_Exercise brief_
Please write out all of the records below word for word, keeping each line unchanged.

_Provided records_
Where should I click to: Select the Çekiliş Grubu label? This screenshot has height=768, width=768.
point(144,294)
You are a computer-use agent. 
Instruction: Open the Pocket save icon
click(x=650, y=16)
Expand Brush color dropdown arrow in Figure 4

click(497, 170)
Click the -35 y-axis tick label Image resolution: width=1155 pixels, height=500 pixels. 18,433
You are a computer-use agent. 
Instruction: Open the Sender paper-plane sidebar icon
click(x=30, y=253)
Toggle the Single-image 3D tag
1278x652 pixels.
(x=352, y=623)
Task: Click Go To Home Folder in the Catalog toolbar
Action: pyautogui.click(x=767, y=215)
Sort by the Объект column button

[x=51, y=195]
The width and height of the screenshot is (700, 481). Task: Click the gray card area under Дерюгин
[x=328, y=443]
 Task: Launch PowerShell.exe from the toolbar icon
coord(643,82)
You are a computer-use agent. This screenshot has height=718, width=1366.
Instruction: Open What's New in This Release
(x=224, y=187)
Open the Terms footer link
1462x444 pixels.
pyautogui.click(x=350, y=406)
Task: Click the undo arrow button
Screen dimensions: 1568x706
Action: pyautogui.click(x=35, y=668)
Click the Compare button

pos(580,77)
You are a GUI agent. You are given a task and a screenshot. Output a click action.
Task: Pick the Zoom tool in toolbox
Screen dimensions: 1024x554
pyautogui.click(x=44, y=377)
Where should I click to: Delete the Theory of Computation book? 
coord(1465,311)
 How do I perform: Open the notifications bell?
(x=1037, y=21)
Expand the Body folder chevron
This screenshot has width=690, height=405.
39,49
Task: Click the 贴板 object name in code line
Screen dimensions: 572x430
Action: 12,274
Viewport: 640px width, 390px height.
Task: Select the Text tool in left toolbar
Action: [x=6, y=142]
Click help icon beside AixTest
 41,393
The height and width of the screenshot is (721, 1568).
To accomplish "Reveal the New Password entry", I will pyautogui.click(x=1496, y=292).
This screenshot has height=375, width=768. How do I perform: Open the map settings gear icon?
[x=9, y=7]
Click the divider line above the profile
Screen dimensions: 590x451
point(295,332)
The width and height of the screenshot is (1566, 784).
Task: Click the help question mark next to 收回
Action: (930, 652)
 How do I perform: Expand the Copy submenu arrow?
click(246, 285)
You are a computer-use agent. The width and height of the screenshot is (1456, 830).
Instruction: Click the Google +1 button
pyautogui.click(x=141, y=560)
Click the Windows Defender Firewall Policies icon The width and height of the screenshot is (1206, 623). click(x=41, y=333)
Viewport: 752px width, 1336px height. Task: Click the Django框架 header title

_Correct output_
Where should I click to: Select the Çekiliş Grubu label? This screenshot has height=768, width=768.
point(144,294)
You are a computer-use agent. 
Instruction: Open the Pocket save icon
click(x=650, y=16)
Expand Brush color dropdown arrow in Figure 4

click(497, 170)
Click the -35 y-axis tick label Image resolution: width=1155 pixels, height=500 pixels. 18,433
You are a computer-use agent. 
Instruction: Open the Sender paper-plane sidebar icon
click(x=30, y=253)
Toggle the Single-image 3D tag
1278x652 pixels.
(x=352, y=623)
Task: Click Go To Home Folder in the Catalog toolbar
Action: pyautogui.click(x=767, y=215)
Sort by the Объект column button

[x=51, y=195]
The width and height of the screenshot is (700, 481). Task: Click the gray card area under Дерюгин
[x=328, y=443]
 Task: Launch PowerShell.exe from the toolbar icon
coord(643,82)
You are a computer-use agent. This screenshot has height=718, width=1366.
Instruction: Open What's New in This Release
(x=224, y=187)
Open the Terms footer link
1462x444 pixels.
pyautogui.click(x=350, y=406)
Task: Click the undo arrow button
Screen dimensions: 1568x706
Action: pyautogui.click(x=35, y=668)
Click the Compare button

pos(580,77)
You are a GUI agent. You are given a task and a screenshot. Output a click action.
Task: Pick the Zoom tool in toolbox
Screen dimensions: 1024x554
pyautogui.click(x=44, y=377)
Where should I click to: Delete the Theory of Computation book? 
coord(1465,311)
 How do I perform: Open the notifications bell?
(x=1037, y=21)
Expand the Body folder chevron
This screenshot has width=690, height=405.
39,49
Task: Click the 贴板 object name in code line
Screen dimensions: 572x430
Action: 12,274
Viewport: 640px width, 390px height.
Task: Select the Text tool in left toolbar
Action: [x=6, y=142]
Click help icon beside AixTest
 41,393
The height and width of the screenshot is (721, 1568).
To accomplish "Reveal the New Password entry", I will pyautogui.click(x=1496, y=292).
This screenshot has height=375, width=768. How do I perform: Open the map settings gear icon?
[x=9, y=7]
Click the divider line above the profile
Screen dimensions: 590x451
point(295,332)
The width and height of the screenshot is (1566, 784).
Task: Click the help question mark next to 收回
Action: (930, 652)
 How do I perform: Expand the Copy submenu arrow?
click(246, 285)
You are a computer-use agent. The width and height of the screenshot is (1456, 830).
Instruction: Click the Google +1 button
pyautogui.click(x=141, y=560)
Click the Windows Defender Firewall Policies icon The width and height of the screenshot is (1206, 623). click(x=41, y=333)
Viewport: 752px width, 1336px height. Task: Click the Django框架 header title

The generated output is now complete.